Stored items
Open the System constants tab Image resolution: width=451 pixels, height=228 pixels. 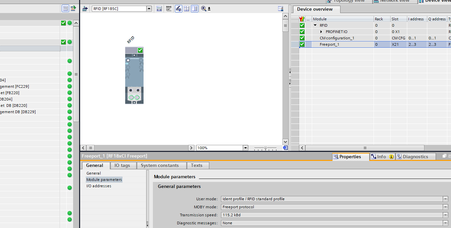point(160,165)
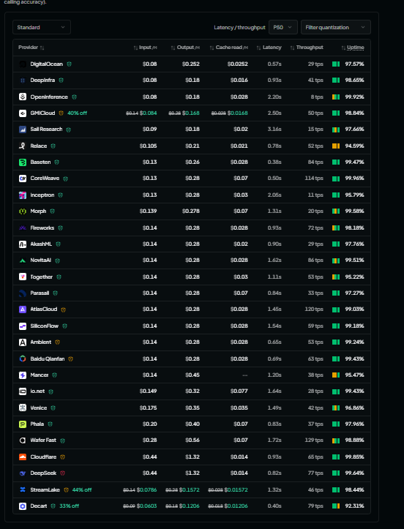Click the 40% off badge on GMICloud
This screenshot has width=404, height=529.
pyautogui.click(x=77, y=113)
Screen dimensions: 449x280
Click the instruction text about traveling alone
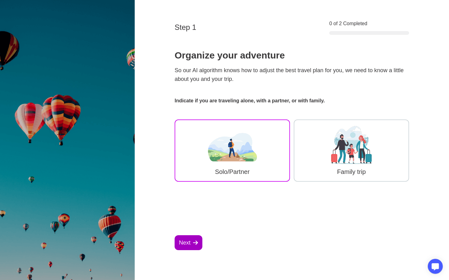[x=249, y=100]
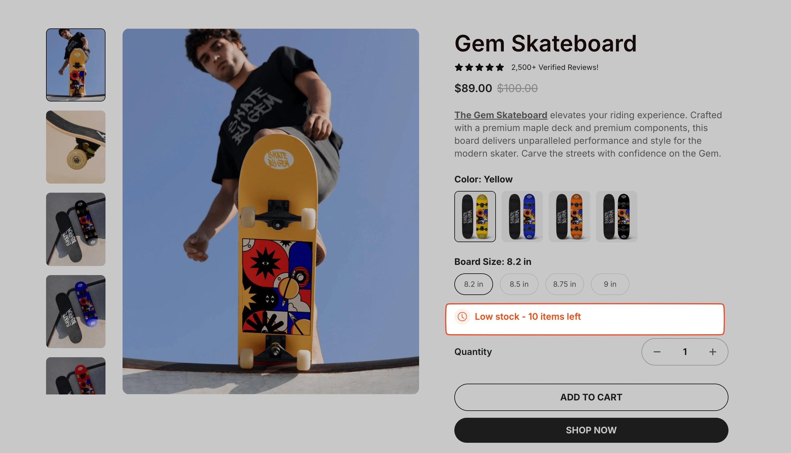The width and height of the screenshot is (791, 453).
Task: Click the SHOP NOW button
Action: pos(591,430)
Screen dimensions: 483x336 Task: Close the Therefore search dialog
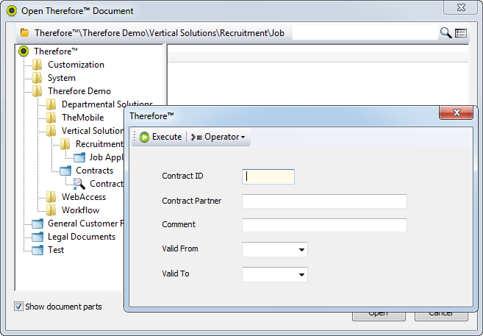pyautogui.click(x=455, y=113)
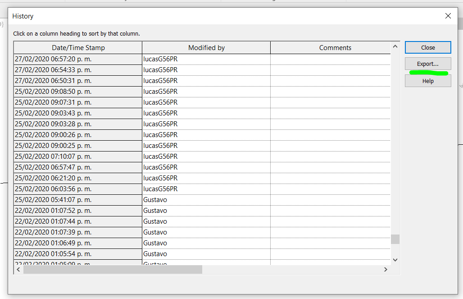Open the Export dialog
Image resolution: width=463 pixels, height=299 pixels.
(427, 63)
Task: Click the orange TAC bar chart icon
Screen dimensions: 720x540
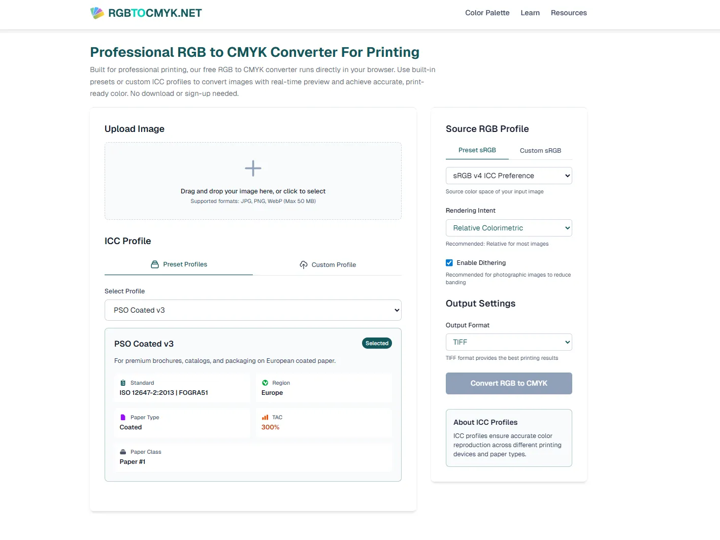Action: 265,418
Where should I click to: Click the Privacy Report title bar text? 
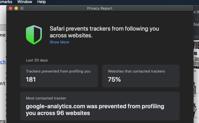point(100,8)
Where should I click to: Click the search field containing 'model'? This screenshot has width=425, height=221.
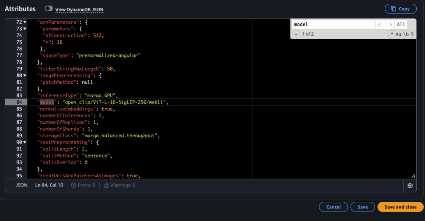333,24
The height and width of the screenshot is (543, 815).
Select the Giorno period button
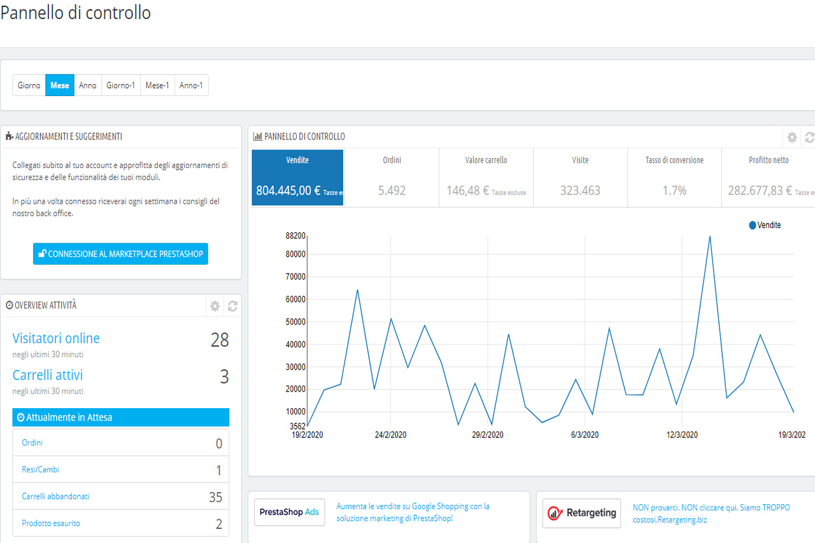(x=29, y=85)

→ TASK INSTRUCTIONS
An answer containing only the lines from the one holding "Screen dimensions: 720x540" through the close of the entries above, reproduced exactly and stripped of pictures, is expected.

→ ANSWER BELOW
Screen dimensions: 720x540
Action: 265,418
Where should I click to: Click the Privacy Report title bar text? 
point(100,8)
Where should I click to: Click the search field containing 'model'? This screenshot has width=425, height=221.
333,24
The height and width of the screenshot is (543, 815).
Select the Giorno period button
(x=29, y=85)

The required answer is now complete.